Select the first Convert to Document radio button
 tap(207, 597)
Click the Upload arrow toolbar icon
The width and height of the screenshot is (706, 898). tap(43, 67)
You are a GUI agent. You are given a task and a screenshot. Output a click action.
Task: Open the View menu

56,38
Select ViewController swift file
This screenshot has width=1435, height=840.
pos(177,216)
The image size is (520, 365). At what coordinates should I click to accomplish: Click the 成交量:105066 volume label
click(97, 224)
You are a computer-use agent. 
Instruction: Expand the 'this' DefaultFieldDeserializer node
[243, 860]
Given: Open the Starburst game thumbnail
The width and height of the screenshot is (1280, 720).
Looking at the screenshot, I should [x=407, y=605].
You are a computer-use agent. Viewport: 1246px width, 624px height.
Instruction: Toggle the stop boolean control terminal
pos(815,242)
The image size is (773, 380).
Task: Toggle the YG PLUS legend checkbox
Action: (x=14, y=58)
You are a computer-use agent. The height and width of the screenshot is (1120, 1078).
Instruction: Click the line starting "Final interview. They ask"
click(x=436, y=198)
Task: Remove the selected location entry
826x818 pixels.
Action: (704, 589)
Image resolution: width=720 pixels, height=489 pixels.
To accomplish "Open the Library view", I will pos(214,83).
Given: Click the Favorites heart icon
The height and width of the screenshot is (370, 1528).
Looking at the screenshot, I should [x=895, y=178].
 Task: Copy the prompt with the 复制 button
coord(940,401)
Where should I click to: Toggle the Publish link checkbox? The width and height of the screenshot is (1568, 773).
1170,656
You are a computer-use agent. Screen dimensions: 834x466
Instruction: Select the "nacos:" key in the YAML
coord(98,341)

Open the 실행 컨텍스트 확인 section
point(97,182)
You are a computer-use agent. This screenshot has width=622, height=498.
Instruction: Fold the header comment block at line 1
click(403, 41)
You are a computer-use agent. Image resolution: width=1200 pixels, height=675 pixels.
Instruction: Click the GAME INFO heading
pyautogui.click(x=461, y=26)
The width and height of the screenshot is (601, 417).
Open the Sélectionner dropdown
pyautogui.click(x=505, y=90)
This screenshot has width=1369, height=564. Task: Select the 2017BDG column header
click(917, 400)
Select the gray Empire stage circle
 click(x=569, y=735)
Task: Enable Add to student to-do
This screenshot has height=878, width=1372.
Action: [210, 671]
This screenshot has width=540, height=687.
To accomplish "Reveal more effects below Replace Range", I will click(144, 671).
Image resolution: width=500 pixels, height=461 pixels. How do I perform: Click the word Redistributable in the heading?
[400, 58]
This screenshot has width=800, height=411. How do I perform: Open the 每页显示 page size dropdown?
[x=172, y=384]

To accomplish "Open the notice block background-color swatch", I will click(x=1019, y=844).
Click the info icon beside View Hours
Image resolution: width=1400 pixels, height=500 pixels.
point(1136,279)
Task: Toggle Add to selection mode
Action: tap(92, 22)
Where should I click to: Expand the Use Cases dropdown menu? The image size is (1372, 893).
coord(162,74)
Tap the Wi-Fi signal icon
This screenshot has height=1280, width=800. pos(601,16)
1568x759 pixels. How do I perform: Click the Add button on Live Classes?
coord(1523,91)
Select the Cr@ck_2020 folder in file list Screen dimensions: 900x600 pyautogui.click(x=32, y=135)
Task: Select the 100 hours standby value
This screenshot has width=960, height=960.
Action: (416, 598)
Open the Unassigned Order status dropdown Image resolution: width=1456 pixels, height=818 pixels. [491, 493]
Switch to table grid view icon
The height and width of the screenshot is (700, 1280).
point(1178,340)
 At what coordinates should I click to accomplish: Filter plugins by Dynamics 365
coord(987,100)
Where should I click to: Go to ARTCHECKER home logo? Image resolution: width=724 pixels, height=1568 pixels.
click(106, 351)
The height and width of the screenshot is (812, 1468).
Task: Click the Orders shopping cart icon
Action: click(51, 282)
---*---
Exercise task: Rewrite the items starting with the line that contains "You are a computer-use agent. Viewport: 1246px" and going on through the line that contains "coord(940,401)", changing "Instruction" to "Command" and leaving all else as it is.

Result of the exercise:
You are a computer-use agent. Viewport: 1246px width, 624px height.
Command: Toggle the stop boolean control terminal
pos(815,242)
The image size is (773, 380).
Task: Toggle the YG PLUS legend checkbox
Action: (x=14, y=58)
You are a computer-use agent. The height and width of the screenshot is (1120, 1078).
Command: Click the line starting "Final interview. They ask"
click(x=436, y=198)
Task: Remove the selected location entry
826x818 pixels.
Action: (704, 589)
Image resolution: width=720 pixels, height=489 pixels.
To accomplish "Open the Library view", I will pos(214,83).
Given: Click the Favorites heart icon
The height and width of the screenshot is (370, 1528).
Looking at the screenshot, I should [x=895, y=178].
 Task: Copy the prompt with the 复制 button
coord(940,401)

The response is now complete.